Page 1 of 1

Opinions re: Schema Design for storing time series data

Posted: Thu Sep 25, 2014 2:34 pm
by dcosgrov
I am looking to get some advice on what type(s) of schema designs have been effective for storing time series telemetry/sensor data in Vertica. I am working on a project where there is a need to store multiple metric values for a given entity at a single point in time, then, continually add new "polled" data on a fixed interval. I see at least a couple of different options for schema design:

option 1:
entity | time | metric name | metric value
A now cpu util 70
A now memory util 90
...
A now+5min cpu util 75
A now+5min memory util 85


option 2:
entity | time | cpu util | memory util | ...
A now 70 90
A now+5min 75 85

I would like to go with more of a key-value design (option 1) but am concerned about significant record growth and combining values from different metrics that might not compress well. Anyway, I'd be interested in hearing about other options beyond what I have above and schema designs that have been particularly effective for storing time series data in Vertica.

Thanks in advance,

Dave

Re: Opinions re: Schema Design for storing time series data

Posted: Thu Sep 25, 2014 4:18 pm
by NorbertKrupa
Your first option should be fine with proper partitioning and a proper timestamp. Instead of having a metric name, you could also use a metric lookup table.

The second option is not really normalized.

Re: Opinions re: Schema Design for storing time series data

Posted: Fri Sep 26, 2014 7:21 pm
by dcosgrov
Thanks a lot for the feedback.

Extracted records:

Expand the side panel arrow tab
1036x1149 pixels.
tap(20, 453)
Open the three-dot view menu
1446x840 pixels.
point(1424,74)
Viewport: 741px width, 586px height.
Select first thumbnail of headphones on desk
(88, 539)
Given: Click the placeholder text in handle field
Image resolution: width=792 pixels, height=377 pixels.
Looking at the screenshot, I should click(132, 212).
* * *
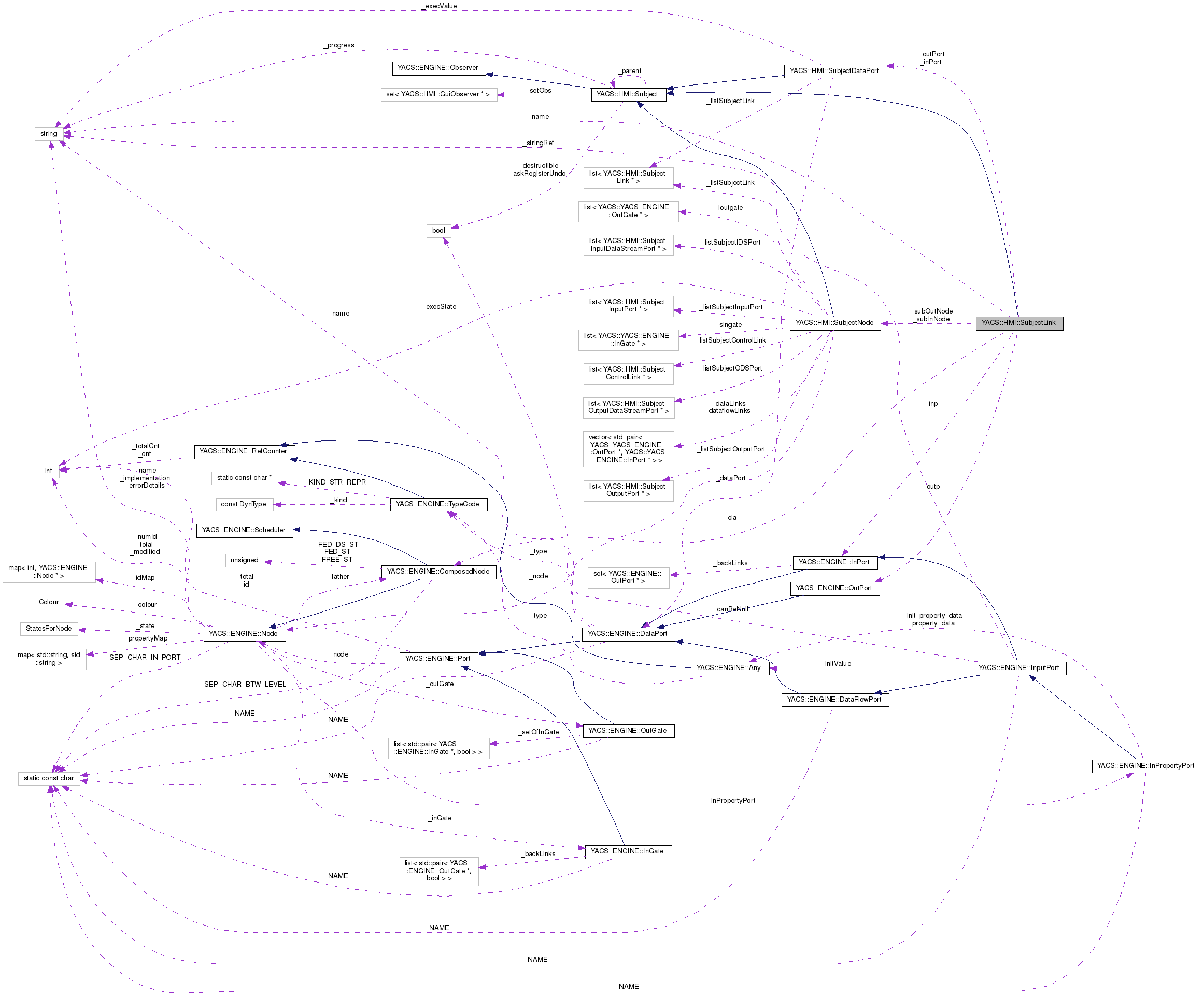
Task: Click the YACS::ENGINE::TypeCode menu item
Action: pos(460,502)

Your tasks:
1. Write out the part of the schema design thread starting at "I would like" and ending at "metric lookup table.", copying it word for word.
2. Condense the paragraph of the schema design thread that begins "I would like to go with more of a key-value design" into two shorter sentences that keep its main points.
3. List the column names shown in the header line for option 1 in the schema design thread.
The records are separate material and have no connection to the schema design thread.

In response:
1.
I would like to go with more of a key-value design (option 1) but am concerned about significant record growth and combining values from different metrics that might not compress well. Anyway, I'd be interested in hearing about other options beyond what I have above and schema designs that have been particularly effective for storing time series data in Vertica.

Thanks in advance,

Dave

Re: Opinions re: Schema Design for storing time series data

Posted: Thu Sep 25, 2014 4:18 pm
by NorbertKrupa
Your first option should be fine with proper partitioning and a proper timestamp. Instead of having a metric name, you could also use a metric lookup table.

2. The poster prefers the key-value design (option 1) but worries about heavy record growth and about mixed metric values not compressing well. The poster also asks to hear about other options and about schema designs that have worked especially well for time series data in Vertica.

3.
- entity
- time
- metric name
- metric value